Dans le rétroviseur, ma sœur m'observe en silence, un sourcil haussé. Elle doit trouver étrange mon manque de réaction. Moi aussi. J'ai passé la semaine à attendre les larmes, qui ne sont jamais venues. Je savais que je n'étais pas amoureuse de Brian, mais je l'aimais assez pour être fâchée de sa désertion. Après quelques jours, j'ai été étonnée de constater mon absence totale de déprime. J'ai continué à vivre comme je le faisais depuis ma séparation d'avec Philippe, et voilà tout.
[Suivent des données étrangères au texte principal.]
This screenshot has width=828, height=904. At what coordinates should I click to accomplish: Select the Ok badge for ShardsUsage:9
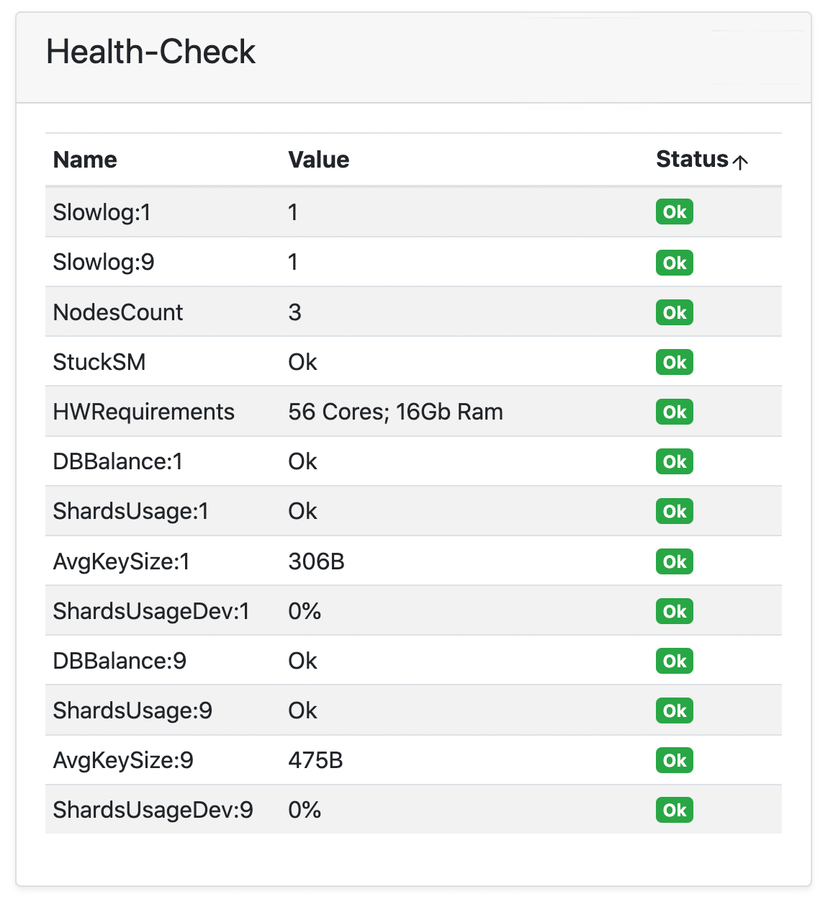[x=674, y=711]
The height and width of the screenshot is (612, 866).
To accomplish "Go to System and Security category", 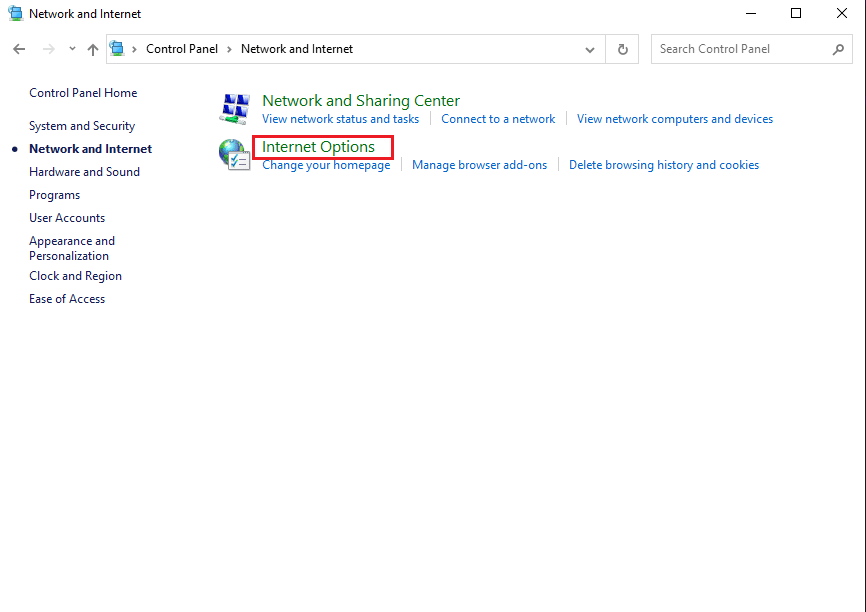I will point(82,126).
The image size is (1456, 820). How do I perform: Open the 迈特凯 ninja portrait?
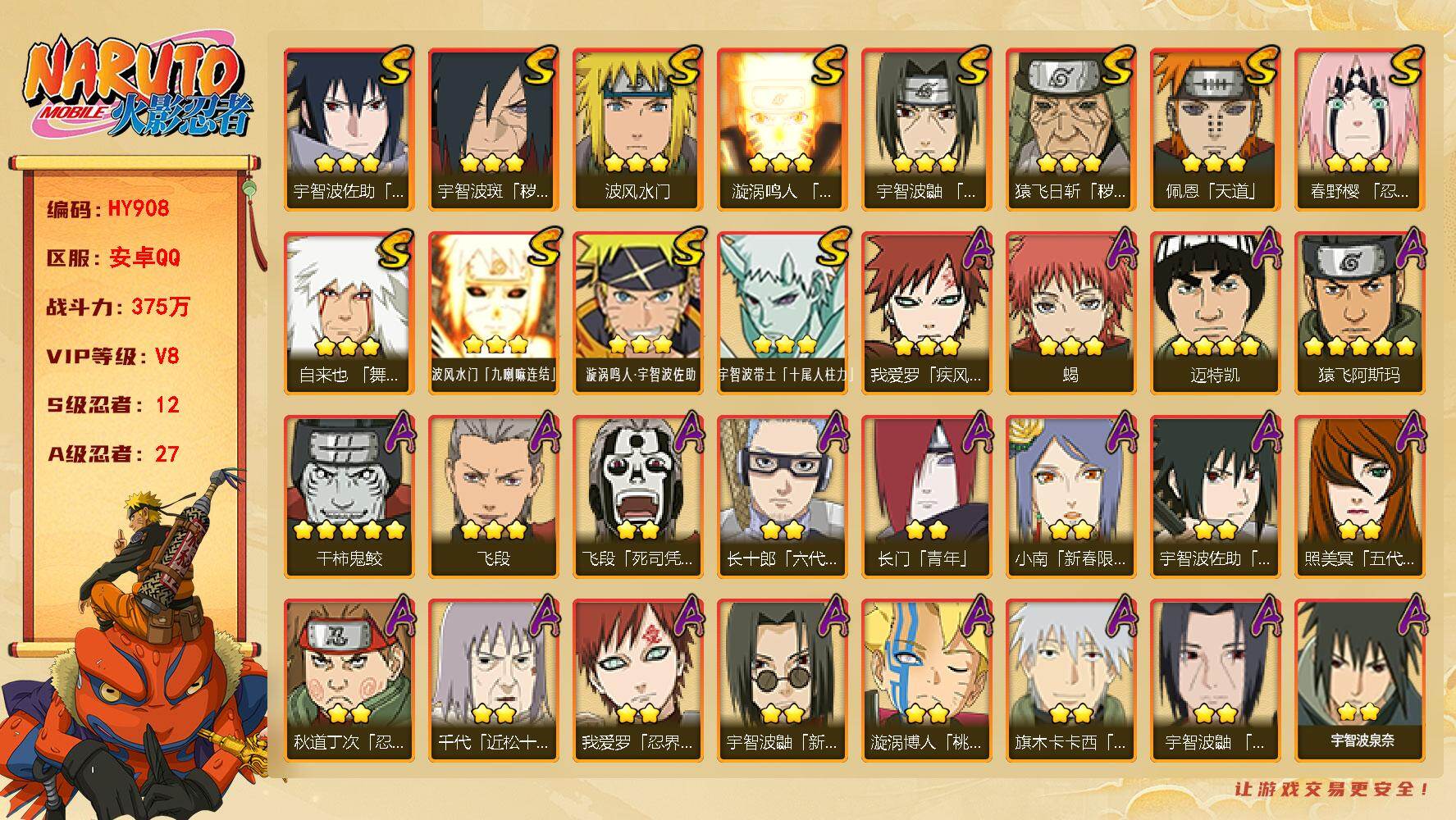coord(1215,312)
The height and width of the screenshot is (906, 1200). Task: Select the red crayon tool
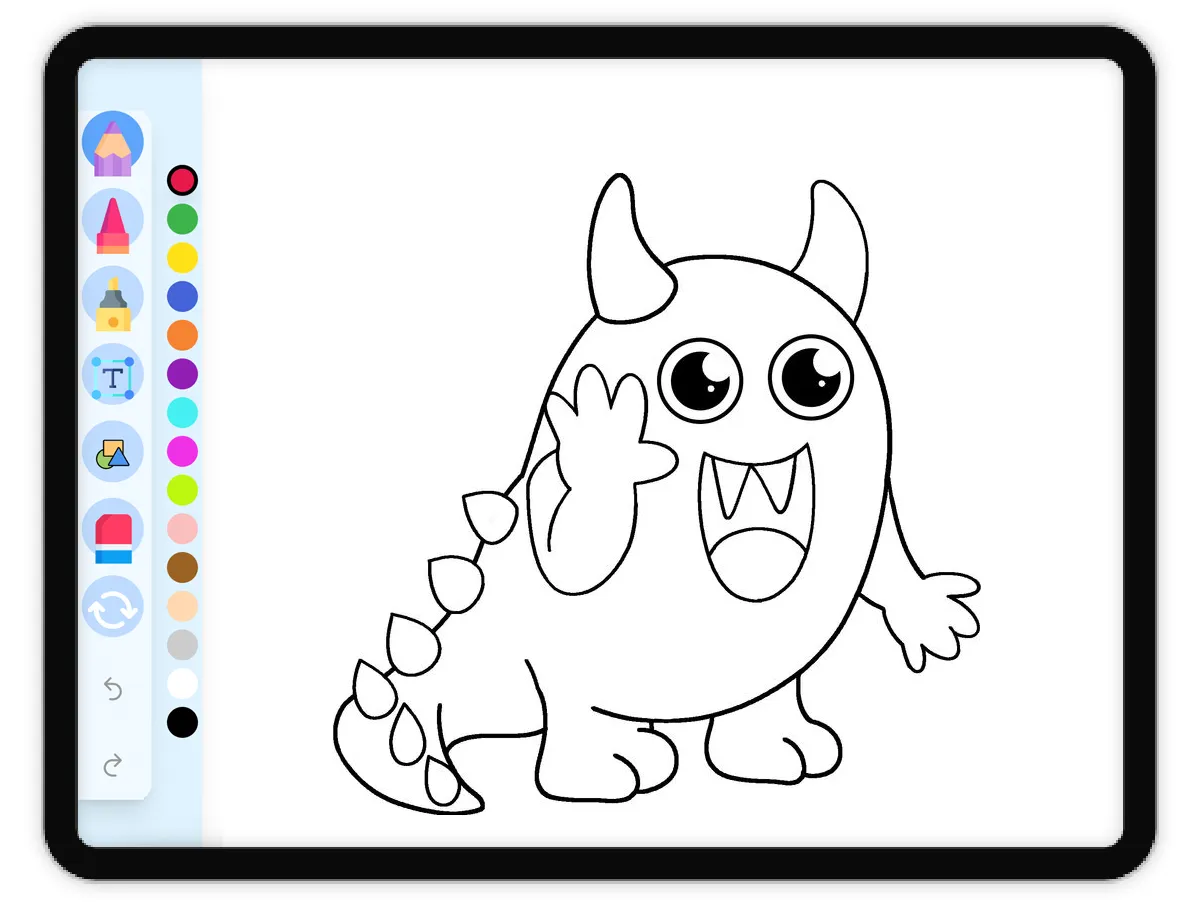tap(113, 221)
J'ai joué avec les enfants, cuisiné, travaillé, parlé avec Jessica une ou deux fois par texto (elle est sur une grosse affaire, encore) et pris un café avec Jaëlle jeudi.

— Mieux vaut être seule que mal accompagnée, ajouté-je pour combler le silence.

Les enfants continuent de chanter, mais ma sœur et ma mère sont visiblement préoccupées. Cette dernière me tapote la cuisse avec affection.

— Tu vas voir, ma belle Lyvie, tu trouveras chaussure à ton pied.

Sur l'autoroute, un semi-remorque nous dépasse en trombe. Crispée, je laisse une distance de trois voitures pour rouler derrière. Heureusement, notre sortie arrive bientôt... pourtant le camion sort à la même place que nous. Je conserve l'espace généreux entre nos véhicules, mal à l'aise.

— C'est bon, maman, dis-je en tentant de me concentrer sur autre chose que les scénarios catastrophes impliquant un accident avec un semi-remorque. Tant qu'à sortir avec un homme qui n'entrerait que temporairement dans la vie des enfants, je préfère rester célibataire. En plus, je suis trop indépendante pour la plupart des hommes.

Parce qu'apparemment, le fait que ma vie ne tourne pas exclusivement autour de mon chéri est une abomination! Je rumine mentalement pour éviter de lancer ma mère sur le sujet de l'indépendance des femmes.

— On est presque arrivés? demande Emmett, coupant court au silence pesant dans l'habitacle avec sa voix de crécelle.

Emma tente de l'imiter, avec beaucoup moins de succès syntaxique.